Por que o estresse engorda?

em quinta-feira, 12 de março de 2026

 
   Para entender a relação entre o cortisol e o peso, precisamos viajar no tempo. 
   Nosso corpo ainda opera com um "software" de milhares de anos atrás, projetado para a sobrevivência em ambiente hostis. 
  
  1. O cortisol: O alarme de incêndio do corpo.
  O cortisol é um hormônio produzido pelas glândulas adrenais. Sua função principal é nos preparar para uma situção de "luta ou fuga". Quando o cérebro detecta uma ameaça (seja um predador ou um prazo de entrega apertado no trabalho), o cortisol sobe para mobilizar energia rápida. 

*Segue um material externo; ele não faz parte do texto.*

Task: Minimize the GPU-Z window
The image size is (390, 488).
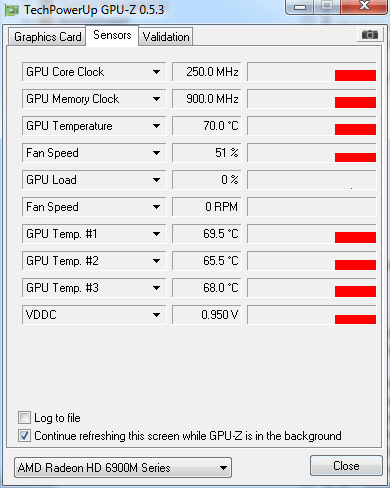Action: pos(300,7)
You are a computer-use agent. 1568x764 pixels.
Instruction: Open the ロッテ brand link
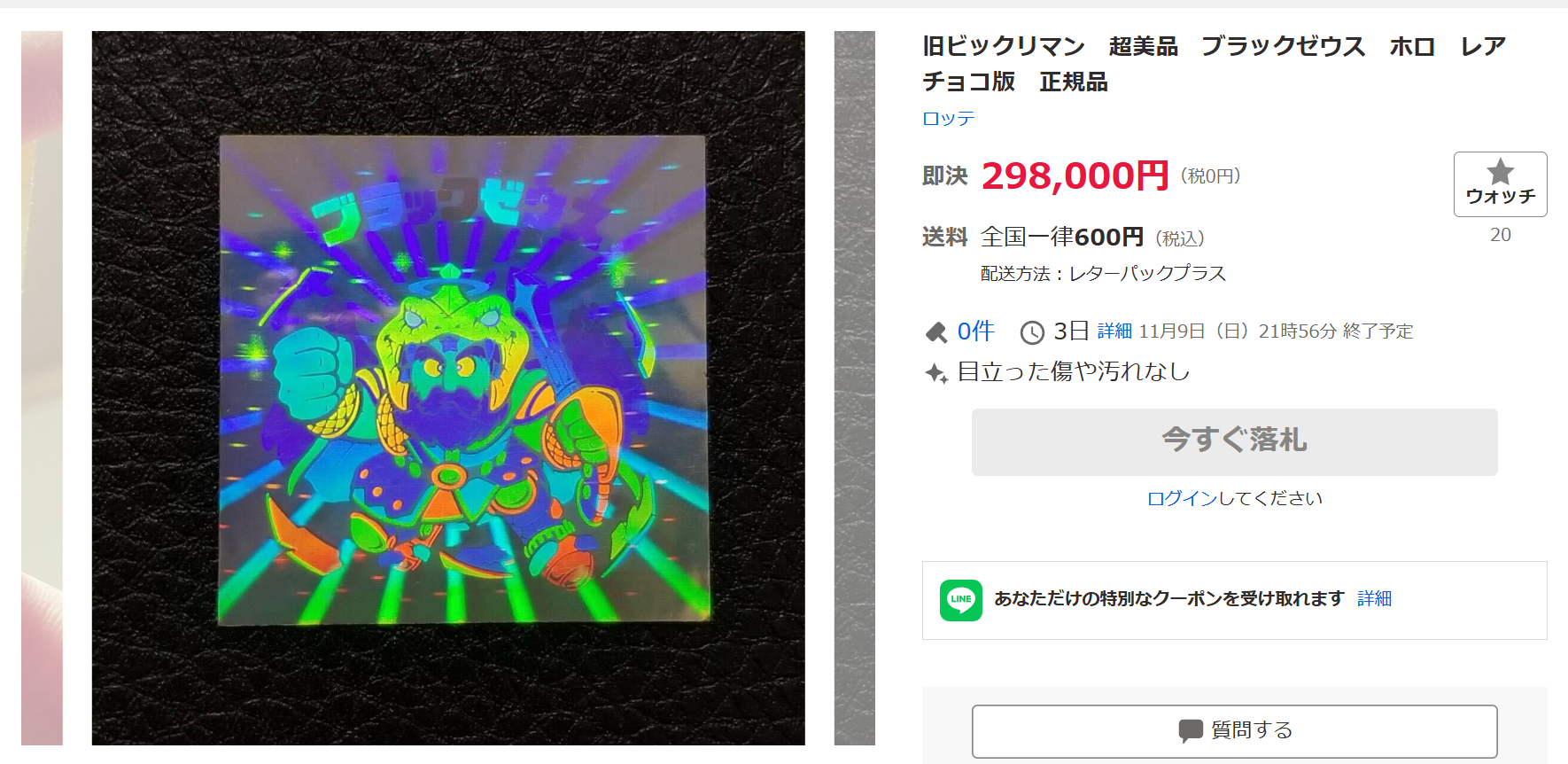pos(948,118)
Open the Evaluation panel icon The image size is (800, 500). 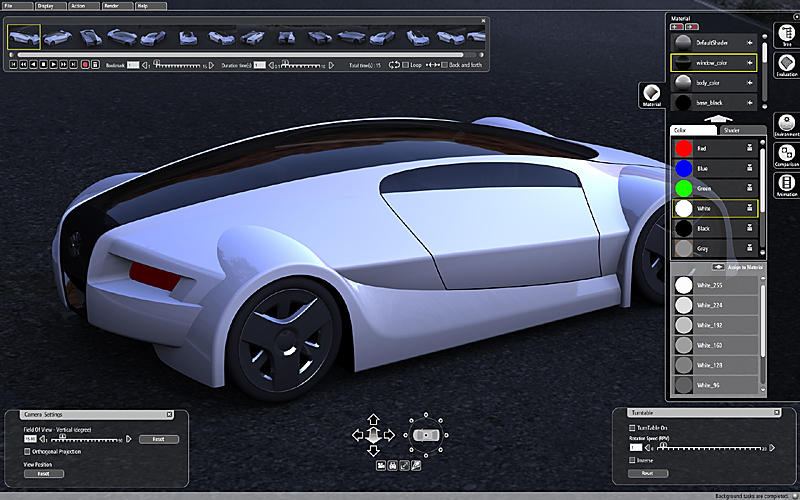[786, 61]
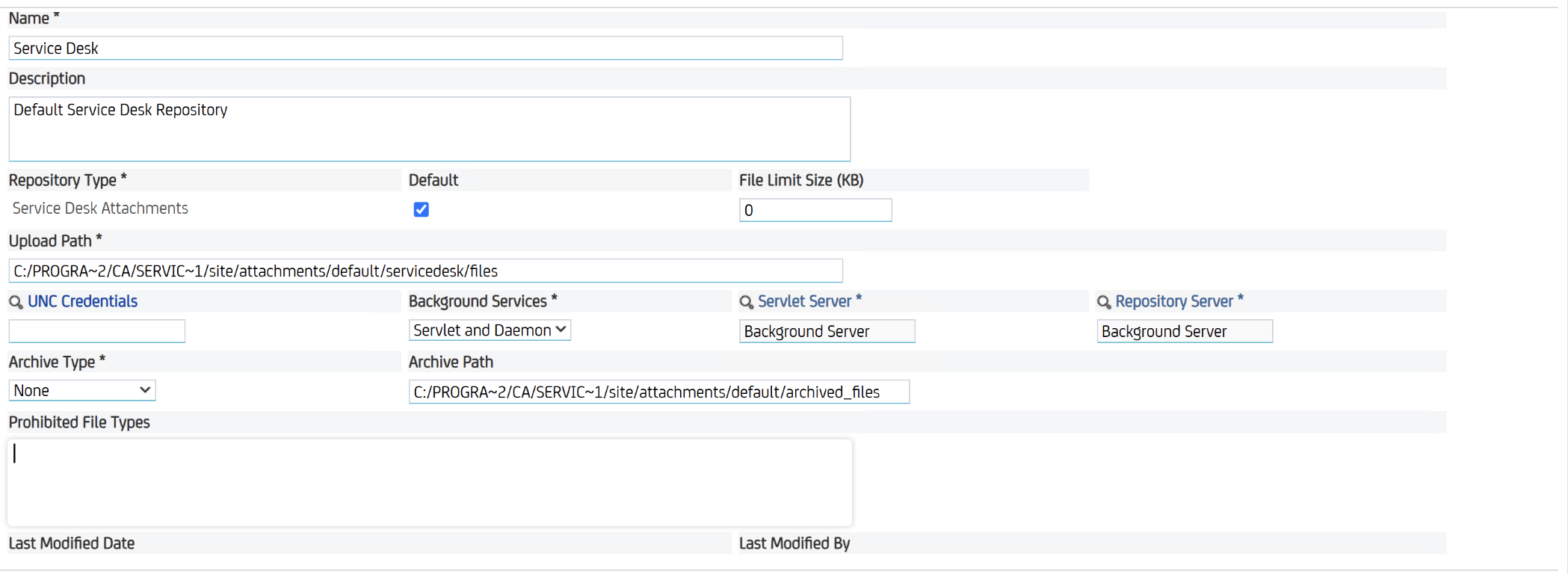Image resolution: width=1568 pixels, height=574 pixels.
Task: Click the Upload Path input
Action: [x=425, y=271]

  2. A cascata metabólica 
 Quando o cortisol entra na corrente sanguínea de forma crônica, ele desencadeia três passos principais que favorecem o ganho de peso:
  • Mobilização de glicose: O cortisol ordena que o fígado libere açúcar no sangue para que seus músculos tenham energia para "correr". Porém, como você está apenas sentado em frente ao computador, esse açúcar não é usado. 
  • O ciclo da insulina: Para lidar com esse excesso de açúcar no sangue, o corpo libera insulina, que é o hormônio de armazenamento. Ela pega esse açúcar e o estoca nas células de gosrdura. 
  • O "ímã de gordura abdominal: As células de gordura na região da barriga possuem mais receptores de cortisol do que em outras partes do corpo. Isso explica por que o estresse tende a aumentar especificamente a circurferência abdominal. 
  3. A fome seletiva (Hedônica)
  O cortisol não muda apenas como você estoca gordura, mas também o que você deseja comer. Ele desativa temporariamente o córtex pré-frontal (a parte racional do cérebro) e hiperativa a amígdala (o centro emocional, que alerta para o perigo). 
 O resultado? Você não sente vontade de comer uma salada. O cérebro pede alimentos hiperpalatáveis (ricos em açúcar e gordura), pois eles fornecem sensação imediata de conforto e "segurança" qupimica contra o estresse percebido. 

 
4. O efeito dominó: Metabolismo e Sono
  O excesso de cortisol é um inimigo do sono reparador. Sem sono de qualidade, os hormônios da saciedade e da fome entram em colapso:
  • Grelina sobe: Você sente mais fome
  • Lepdina desce: Você demora mais para se sentir satisfeito. 
   O metabolismo, sentindo que você está em "estado de emergência", começa a poupar energia. É aqui que muitas pessoas dizem: "Estou comendo pouco e malhando muito, mas não emagreço". O corpo está protegendo suas reservas para uma suposta cruse que nunca termina. 
  
  Como quebrar o ciclo?
  Tratar o ganho de peso por estresse exige uma abordagem diferenre de uma dieta comum:
  1. Regulação do sistema nervoso: Práticas que ativem o nervo vago (como respiração profunda e meditação) sinalizam ao cérebro que a "ameaça" passou. 
  2. Higiene do sono: É impossível baixar o cortisol cronicamente sem dormir bem. 
  3. Exercício inteligente: Excercícios de altíssima intensidade em momentos de pico de estresse podem, paradoxalmente, elevar ainda mais o cortisol. Às vezes, uma caminhada leve ou ioga é mais eficaz para o emagrecimento do que um treino exaustivo. 
  Resumindo:
  O corpo não engorda por "falta de vontade", mas por um protocolo de segurança biológica. Para perder peso em tempos de estresse, o segredo não é lutar contra o corpo, mas convencê-lo de que está tudo seguro.